The diagram below illustrates the elements of a similar transaction in a blockchain system:
Trusting a “trustless trust” transaction
Remember, Scrooge validated the signature because he knew the individual. In the world of blockchain and encryption, “my public key” and “my private key” help create a valid signature without requiring that level of familiarity. My public key is my identity in the blockchain, which (in this case) could almost be considered my address. But my private key is known only to me. Let’s say I want to create a transaction in the blockchain and send something to Mr. Scrooge. I’d do the following:
- Take the message I’m sending and create a unique signature using encryption technology and my private key.
- Combine the message and the unique signature, then add my public key as well as Scrooge’s (to whom I’m sending the message).
- This message can represent any asset type, such as currency or other digital assets.
- This transaction is then sent out into the blockchain world for validation and entry into the actual ledger.
- The combination of the message, the unique signature, and my public key is validated by encryption technology.
- If there’s any attempt to modify the content of the message or the signature, the validation will fail—so I know I can trust the content.
At this point, I’ve signed Scrooge’s little black book. Now I need to get the transaction recorded in the ledger.
Trusting a “trustless trust” ledger
In Scrooge’s world, transactions are entered into his ledger by Bob Cratchit. Bob trusts Scrooge as the source of the transactions, and Scrooge trusts Bob to transcribe the transactions sequentially into his ledger.
In the blockchain world, not only does that relationship not exist, but the ledger exists on all participants’ systems within the blockchain. So the participants must reach a consensus on whether or not to add the transaction into the blockchain. This is accomplished through advanced cryptographic algorithms. Once consensus is achieved, the new block containing the transaction is added to the blockchain. Then it’s encoded with a hashtag of the previous block to prevent attempts at modifying the sequence of entries into the ledger.
Since the entire ledger is distributed among all participants, any attempt to modify or change an entry within a copy (without consensus) will immediately be identified by the network and rejected.
A new trust paradigm
Blockchain’s distributed ledger technology is definitely a new paradigm in how we deal with ledgers and trust. Trust is still involved, but it’s provided by the technology’s underlying cryptography and distributed consensus. But it’s up to us as technologists to be able to verify that trust, and convey it to the business in terms of business value.

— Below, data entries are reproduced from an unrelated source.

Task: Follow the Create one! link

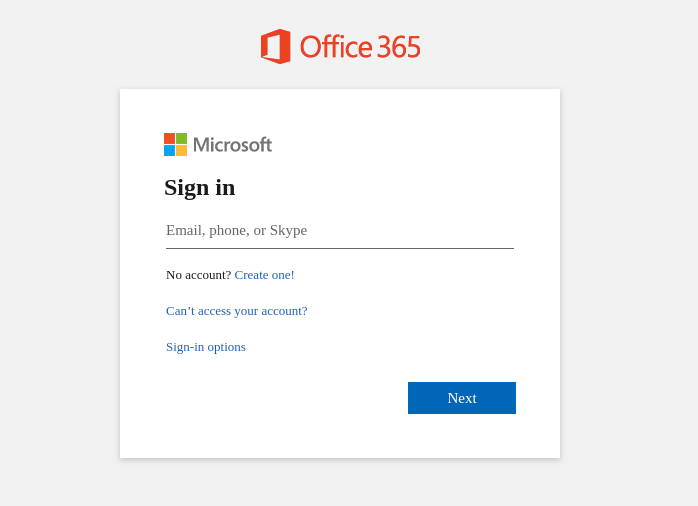Action: point(264,275)
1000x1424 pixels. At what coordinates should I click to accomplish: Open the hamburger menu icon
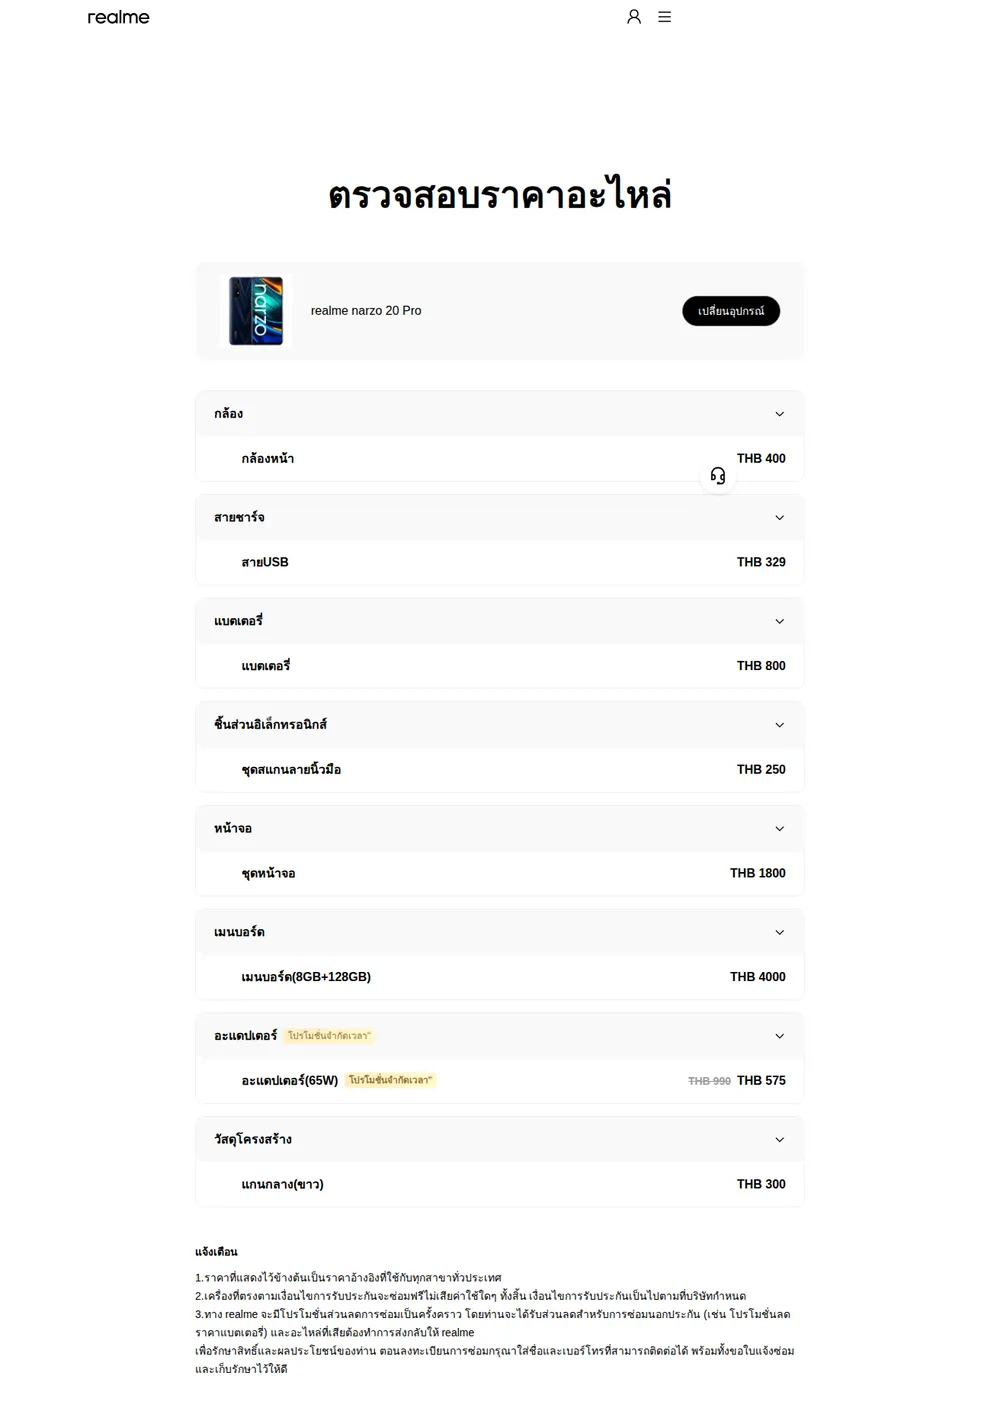(664, 17)
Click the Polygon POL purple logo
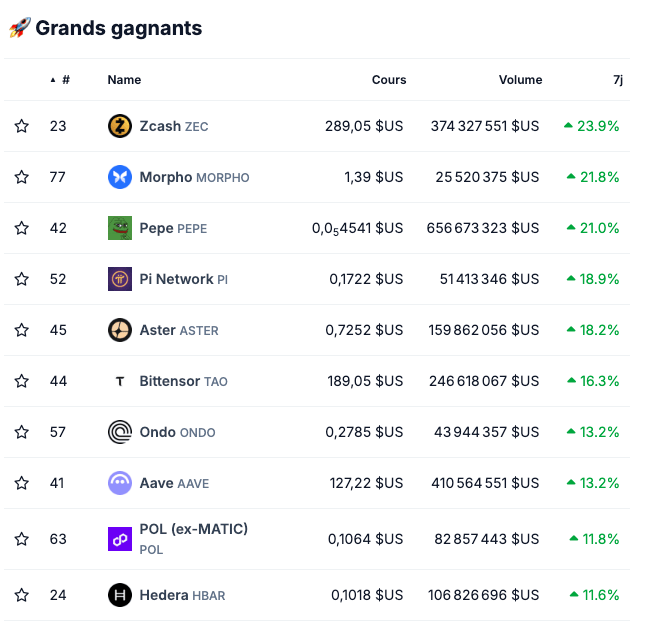This screenshot has width=647, height=621. point(120,539)
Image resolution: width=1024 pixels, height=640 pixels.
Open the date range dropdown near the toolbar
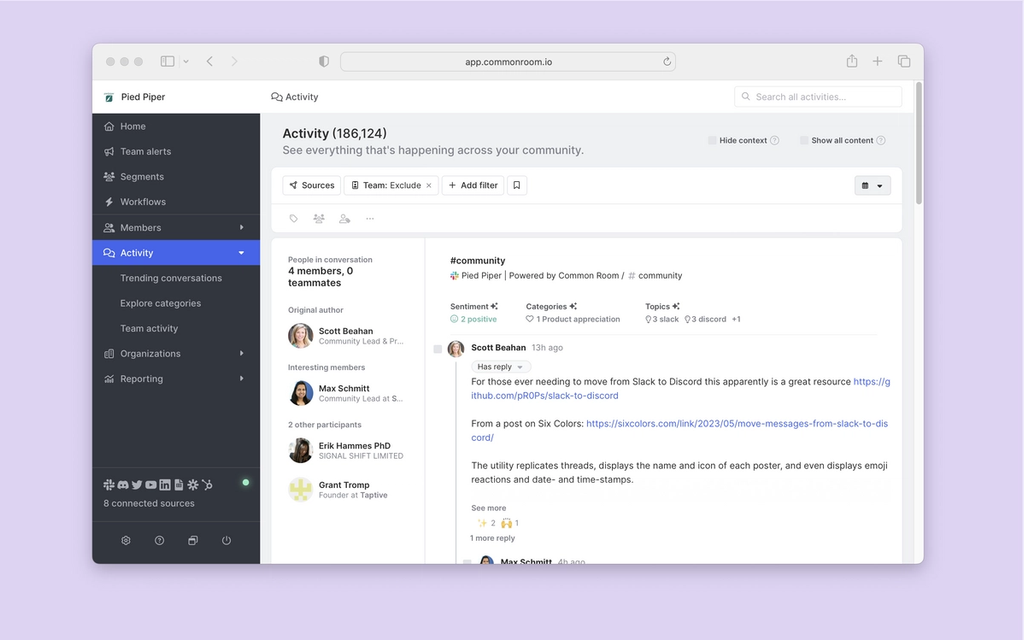[872, 185]
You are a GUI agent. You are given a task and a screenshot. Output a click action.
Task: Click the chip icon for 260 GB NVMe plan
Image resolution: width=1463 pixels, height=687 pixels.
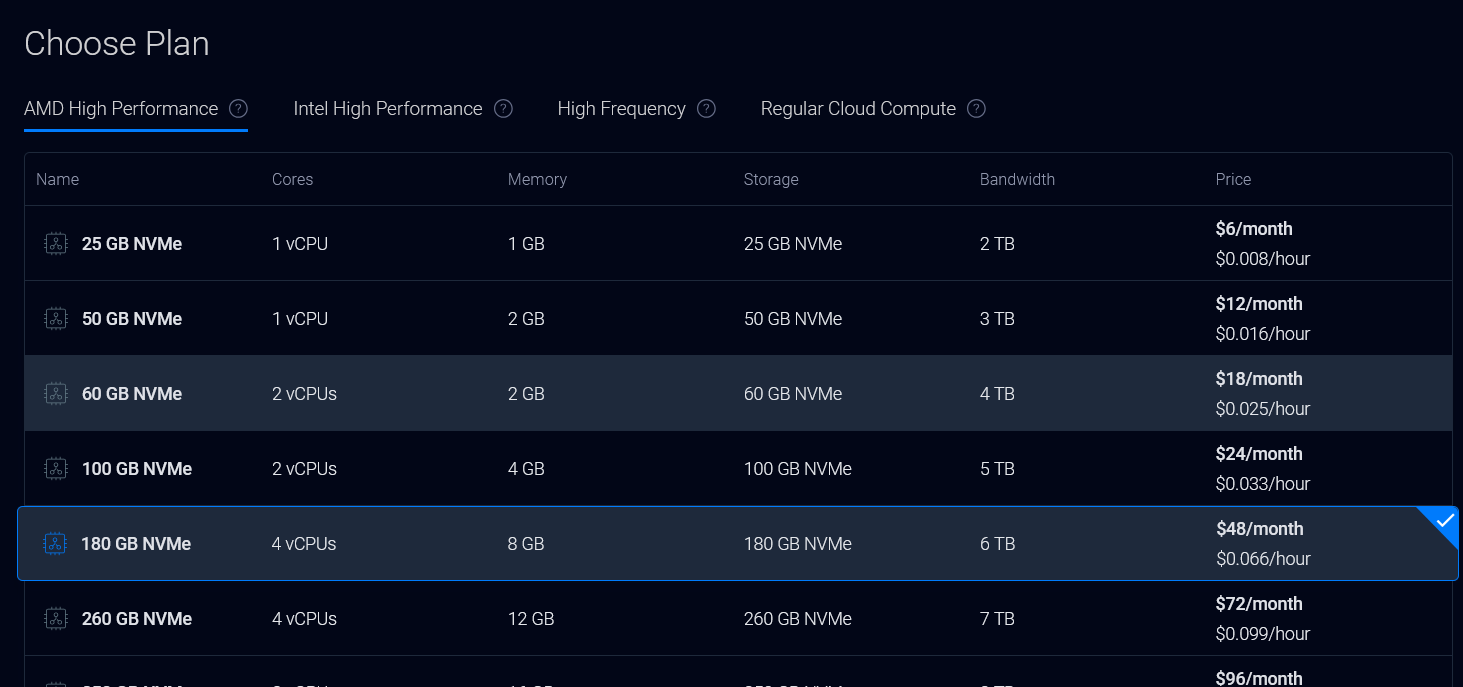(56, 619)

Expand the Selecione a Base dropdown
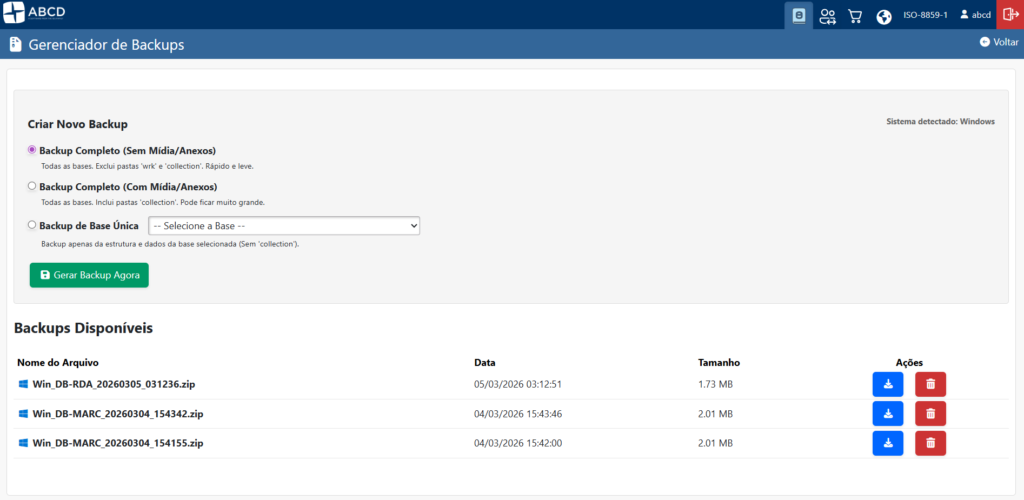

Eliminating the need for trusted third-party processing can affect anything from business transactions, to property ownership records, to health and student records. The important thing to remember is that no technology negates the need for good design and planning. For new, disruptive technologies like blockchain, that is certainly true. Once we become comfortable with the technology’s new trust paradigm, only then will we start to realize its true benefits.